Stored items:
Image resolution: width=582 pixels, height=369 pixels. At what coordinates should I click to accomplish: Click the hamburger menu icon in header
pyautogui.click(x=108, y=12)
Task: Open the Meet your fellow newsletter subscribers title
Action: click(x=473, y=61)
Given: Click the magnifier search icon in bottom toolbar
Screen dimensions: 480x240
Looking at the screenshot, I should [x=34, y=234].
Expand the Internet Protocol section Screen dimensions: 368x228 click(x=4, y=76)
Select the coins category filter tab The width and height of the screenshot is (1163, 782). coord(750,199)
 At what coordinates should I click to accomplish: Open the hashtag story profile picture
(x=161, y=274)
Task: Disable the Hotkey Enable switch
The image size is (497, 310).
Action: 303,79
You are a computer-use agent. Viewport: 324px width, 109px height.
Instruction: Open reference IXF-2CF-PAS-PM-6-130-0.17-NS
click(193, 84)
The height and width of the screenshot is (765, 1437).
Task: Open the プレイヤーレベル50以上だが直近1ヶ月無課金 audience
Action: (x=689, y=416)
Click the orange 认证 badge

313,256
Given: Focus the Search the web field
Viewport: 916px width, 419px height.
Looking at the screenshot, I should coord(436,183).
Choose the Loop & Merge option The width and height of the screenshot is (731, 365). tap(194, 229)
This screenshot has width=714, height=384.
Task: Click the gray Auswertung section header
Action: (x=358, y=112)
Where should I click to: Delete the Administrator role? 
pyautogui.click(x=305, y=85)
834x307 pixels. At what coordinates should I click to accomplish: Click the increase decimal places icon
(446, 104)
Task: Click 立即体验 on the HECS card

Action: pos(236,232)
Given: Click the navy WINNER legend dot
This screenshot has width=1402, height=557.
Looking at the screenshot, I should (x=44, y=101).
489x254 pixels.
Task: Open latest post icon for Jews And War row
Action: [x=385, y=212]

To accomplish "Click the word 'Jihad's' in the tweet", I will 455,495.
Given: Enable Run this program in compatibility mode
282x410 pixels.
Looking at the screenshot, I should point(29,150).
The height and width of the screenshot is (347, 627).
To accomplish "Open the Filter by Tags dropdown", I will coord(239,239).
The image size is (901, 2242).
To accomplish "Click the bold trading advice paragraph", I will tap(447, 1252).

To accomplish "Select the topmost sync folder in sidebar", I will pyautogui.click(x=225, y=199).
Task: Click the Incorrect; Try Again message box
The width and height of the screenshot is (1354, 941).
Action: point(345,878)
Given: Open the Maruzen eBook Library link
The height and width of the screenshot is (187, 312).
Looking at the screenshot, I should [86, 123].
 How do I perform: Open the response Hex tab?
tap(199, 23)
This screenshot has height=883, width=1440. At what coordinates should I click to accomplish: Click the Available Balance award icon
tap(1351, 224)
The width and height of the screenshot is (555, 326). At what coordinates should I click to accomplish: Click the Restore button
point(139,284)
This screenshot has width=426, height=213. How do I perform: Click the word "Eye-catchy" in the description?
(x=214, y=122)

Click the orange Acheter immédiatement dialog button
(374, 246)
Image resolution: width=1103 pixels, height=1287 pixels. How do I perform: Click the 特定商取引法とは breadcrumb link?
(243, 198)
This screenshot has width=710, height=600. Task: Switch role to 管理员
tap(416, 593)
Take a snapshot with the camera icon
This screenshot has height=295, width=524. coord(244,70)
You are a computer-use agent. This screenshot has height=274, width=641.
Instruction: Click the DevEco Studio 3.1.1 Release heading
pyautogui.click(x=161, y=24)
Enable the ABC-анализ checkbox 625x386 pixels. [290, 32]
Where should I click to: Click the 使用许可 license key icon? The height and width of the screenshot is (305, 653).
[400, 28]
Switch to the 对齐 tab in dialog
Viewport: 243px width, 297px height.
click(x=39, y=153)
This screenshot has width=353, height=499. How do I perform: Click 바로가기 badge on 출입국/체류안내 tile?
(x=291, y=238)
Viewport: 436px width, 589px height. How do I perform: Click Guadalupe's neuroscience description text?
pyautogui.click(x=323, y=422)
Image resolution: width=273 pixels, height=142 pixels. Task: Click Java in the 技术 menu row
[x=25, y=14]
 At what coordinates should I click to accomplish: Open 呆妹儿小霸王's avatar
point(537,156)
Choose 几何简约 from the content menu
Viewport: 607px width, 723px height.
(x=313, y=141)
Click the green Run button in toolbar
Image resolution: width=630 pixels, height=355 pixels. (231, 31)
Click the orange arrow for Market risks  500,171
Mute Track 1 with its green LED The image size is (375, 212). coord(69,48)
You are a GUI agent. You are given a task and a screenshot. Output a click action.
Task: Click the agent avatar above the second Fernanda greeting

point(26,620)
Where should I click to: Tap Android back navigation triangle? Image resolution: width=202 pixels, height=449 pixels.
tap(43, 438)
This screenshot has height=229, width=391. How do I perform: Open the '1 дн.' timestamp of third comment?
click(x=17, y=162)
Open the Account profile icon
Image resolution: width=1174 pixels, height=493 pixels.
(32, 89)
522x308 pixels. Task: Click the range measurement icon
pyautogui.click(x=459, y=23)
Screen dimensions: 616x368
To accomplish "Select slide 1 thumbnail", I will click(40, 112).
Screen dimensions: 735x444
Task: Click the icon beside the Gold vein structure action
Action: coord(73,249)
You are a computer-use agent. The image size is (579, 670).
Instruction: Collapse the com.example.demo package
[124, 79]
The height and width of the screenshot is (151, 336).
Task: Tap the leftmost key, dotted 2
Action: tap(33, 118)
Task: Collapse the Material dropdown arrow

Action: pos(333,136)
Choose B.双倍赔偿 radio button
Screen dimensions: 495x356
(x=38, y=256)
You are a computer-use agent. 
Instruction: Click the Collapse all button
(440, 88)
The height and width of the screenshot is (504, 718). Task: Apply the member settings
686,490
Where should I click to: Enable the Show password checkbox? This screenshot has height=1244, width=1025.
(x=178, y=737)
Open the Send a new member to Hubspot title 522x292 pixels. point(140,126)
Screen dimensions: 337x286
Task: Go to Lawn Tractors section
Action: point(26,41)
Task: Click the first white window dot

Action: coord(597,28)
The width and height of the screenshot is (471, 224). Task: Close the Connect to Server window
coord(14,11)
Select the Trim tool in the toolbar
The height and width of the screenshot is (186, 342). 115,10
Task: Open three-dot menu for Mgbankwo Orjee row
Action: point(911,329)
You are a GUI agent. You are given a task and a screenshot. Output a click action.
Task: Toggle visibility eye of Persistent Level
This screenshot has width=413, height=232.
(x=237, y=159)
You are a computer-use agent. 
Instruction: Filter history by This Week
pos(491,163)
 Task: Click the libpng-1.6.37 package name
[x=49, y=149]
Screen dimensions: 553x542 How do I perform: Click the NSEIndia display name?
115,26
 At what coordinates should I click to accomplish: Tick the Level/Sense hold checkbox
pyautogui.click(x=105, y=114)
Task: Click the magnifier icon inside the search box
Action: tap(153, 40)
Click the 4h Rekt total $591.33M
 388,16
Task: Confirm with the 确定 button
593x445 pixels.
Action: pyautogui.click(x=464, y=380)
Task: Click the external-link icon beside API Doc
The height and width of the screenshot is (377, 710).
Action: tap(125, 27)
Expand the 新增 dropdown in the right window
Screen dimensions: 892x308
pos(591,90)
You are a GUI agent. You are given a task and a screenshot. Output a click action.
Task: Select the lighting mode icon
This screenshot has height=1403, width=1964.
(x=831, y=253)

REQUIRED WORK
Among the entries, how many lines hold the word "mode"? Please answer with only that number.

REPLY TO THE EXERCISE
2